PASSAGE GIVEN:

START

Mini Meatball Stracciatella Soup is an Italian classic and a family pleasing dish. Packed with shreds of eggs, cheese and parsley mixture and mini veal meatballs for a soul satisfying meal.
Prep Time45 mins
Cook Time20 mins
Course: Soup
Cuisine: Italian
Keyword: Stracciatella soup with mini meatballs
Servings: 6
Calories: 326kcal
Author: Marisa

Ingredients

For the Mini Meatballs

  • 10 cups chicken broth I used store bought no added salt, fat free and gluten free
  • 640 grams ground veal
  • 2 large eggs lightly beaten
  • 2 small garlic cloves minced
  • 1 teaspoon salt I use fine sea salt
  • 1/4 teaspoon ground pepper
  • 1/4 cup grated Parmesan cheese
  • 3 tablespoons bread crumbs I used dry bread crumbs
  • 2 tablespoons chopped parsley plus 1 tablespoon more for garnish

For the Stracciatella: Egg Drop

  • 4 large eggs
  • 2 tablespoons Parmesan cheese
  • 1 tablespoon chopped parsley
  • salt and pepper to taste

Instructions

  • In a large bowl combine together the minced veal, beaten eggs, salt and pepper, Parmesan cheese, breadcrumbs, minced garlic and 2 tablespoons of chopped parsley.

END

PROBLEM SET:
**1)** In the soup recipe, what kind of ground meat is used for the mini meatballs?
**2)** Summarize the soup recipe in two sentences.
**3)** Repeat the part of the soup recipe starting at "For the Stracciatella: Egg" and ending at "of chopped parsley.".

(Data listing)
START

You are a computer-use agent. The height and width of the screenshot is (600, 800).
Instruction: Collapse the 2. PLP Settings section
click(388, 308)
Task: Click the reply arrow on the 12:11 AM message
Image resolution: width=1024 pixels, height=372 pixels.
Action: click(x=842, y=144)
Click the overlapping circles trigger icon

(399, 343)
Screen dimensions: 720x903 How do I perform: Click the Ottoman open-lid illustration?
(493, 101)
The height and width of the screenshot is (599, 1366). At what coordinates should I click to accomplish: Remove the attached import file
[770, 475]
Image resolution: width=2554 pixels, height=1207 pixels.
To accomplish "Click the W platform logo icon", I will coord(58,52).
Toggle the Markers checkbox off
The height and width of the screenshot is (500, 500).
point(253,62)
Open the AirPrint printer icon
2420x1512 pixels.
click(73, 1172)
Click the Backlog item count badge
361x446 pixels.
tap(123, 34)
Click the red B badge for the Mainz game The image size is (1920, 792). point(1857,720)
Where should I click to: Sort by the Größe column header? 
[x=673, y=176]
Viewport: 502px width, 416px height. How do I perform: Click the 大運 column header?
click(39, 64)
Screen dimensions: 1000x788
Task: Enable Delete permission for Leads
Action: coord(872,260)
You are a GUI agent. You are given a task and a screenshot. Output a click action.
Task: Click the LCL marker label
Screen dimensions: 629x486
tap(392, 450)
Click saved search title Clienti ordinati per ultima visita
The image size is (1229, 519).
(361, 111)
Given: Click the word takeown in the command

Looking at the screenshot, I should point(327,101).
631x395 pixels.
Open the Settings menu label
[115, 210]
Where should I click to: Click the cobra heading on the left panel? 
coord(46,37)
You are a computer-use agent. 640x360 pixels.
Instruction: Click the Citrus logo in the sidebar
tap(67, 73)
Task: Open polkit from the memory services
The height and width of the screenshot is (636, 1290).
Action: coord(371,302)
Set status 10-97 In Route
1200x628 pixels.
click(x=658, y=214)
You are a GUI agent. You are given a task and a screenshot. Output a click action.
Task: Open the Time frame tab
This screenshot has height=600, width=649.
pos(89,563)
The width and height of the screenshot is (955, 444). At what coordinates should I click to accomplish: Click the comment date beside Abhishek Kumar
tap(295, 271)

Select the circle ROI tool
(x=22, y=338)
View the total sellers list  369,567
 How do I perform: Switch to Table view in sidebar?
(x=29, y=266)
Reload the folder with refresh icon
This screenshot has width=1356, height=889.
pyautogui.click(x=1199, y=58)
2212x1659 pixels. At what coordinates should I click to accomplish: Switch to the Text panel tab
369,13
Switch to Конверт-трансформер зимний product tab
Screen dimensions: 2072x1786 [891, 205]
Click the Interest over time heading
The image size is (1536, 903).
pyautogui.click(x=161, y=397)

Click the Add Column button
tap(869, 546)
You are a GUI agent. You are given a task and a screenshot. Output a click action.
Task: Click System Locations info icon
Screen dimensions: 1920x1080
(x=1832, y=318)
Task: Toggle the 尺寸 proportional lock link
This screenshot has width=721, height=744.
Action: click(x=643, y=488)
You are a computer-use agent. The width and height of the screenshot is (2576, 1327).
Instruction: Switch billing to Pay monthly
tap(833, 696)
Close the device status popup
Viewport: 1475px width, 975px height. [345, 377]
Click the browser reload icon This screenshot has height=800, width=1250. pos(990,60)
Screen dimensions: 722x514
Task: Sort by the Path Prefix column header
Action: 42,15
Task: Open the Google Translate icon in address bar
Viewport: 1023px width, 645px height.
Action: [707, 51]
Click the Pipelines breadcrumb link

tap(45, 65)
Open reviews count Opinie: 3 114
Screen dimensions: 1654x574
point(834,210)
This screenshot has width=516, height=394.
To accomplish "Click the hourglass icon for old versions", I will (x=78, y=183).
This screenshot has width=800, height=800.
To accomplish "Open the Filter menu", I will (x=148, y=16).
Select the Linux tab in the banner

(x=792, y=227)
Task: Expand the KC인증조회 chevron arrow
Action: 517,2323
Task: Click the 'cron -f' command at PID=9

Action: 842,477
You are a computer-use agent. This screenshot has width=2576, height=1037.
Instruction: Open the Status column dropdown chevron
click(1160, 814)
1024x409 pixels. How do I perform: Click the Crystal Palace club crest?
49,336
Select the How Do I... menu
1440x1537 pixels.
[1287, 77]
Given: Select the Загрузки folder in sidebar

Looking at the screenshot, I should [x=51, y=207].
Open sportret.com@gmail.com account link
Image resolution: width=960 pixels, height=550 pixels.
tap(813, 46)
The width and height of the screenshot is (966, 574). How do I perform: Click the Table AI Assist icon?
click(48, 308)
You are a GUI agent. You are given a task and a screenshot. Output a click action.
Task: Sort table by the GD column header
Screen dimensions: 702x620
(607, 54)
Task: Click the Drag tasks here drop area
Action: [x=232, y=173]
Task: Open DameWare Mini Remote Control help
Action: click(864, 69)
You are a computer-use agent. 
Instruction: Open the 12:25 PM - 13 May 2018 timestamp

END

RESULTS FOR EACH TASK:
**1)** Ground veal.

**2)** Mini Meatball Stracciatella Soup is an Italian classic made with mini veal meatballs and shreds of an egg, cheese and parsley mixture, and the recipe serves 6. Its ingredients are divided between the meatballs (ground veal, eggs, garlic, salt, pepper, Parmesan, bread crumbs and parsley) and the stracciatella egg drop (eggs, Parmesan, parsley, salt and pepper), and the first instruction is to combine the meatball ingredients in a large bowl.

**3)**
For the Stracciatella: Egg Drop

  • 4 large eggs
  • 2 tablespoons Parmesan cheese
  • 1 tablespoon chopped parsley
  • salt and pepper to taste

Instructions

  • In a large bowl combine together the minced veal, beaten eggs, salt and pepper, Parmesan cheese, breadcrumbs, minced garlic and 2 tablespoons of chopped parsley.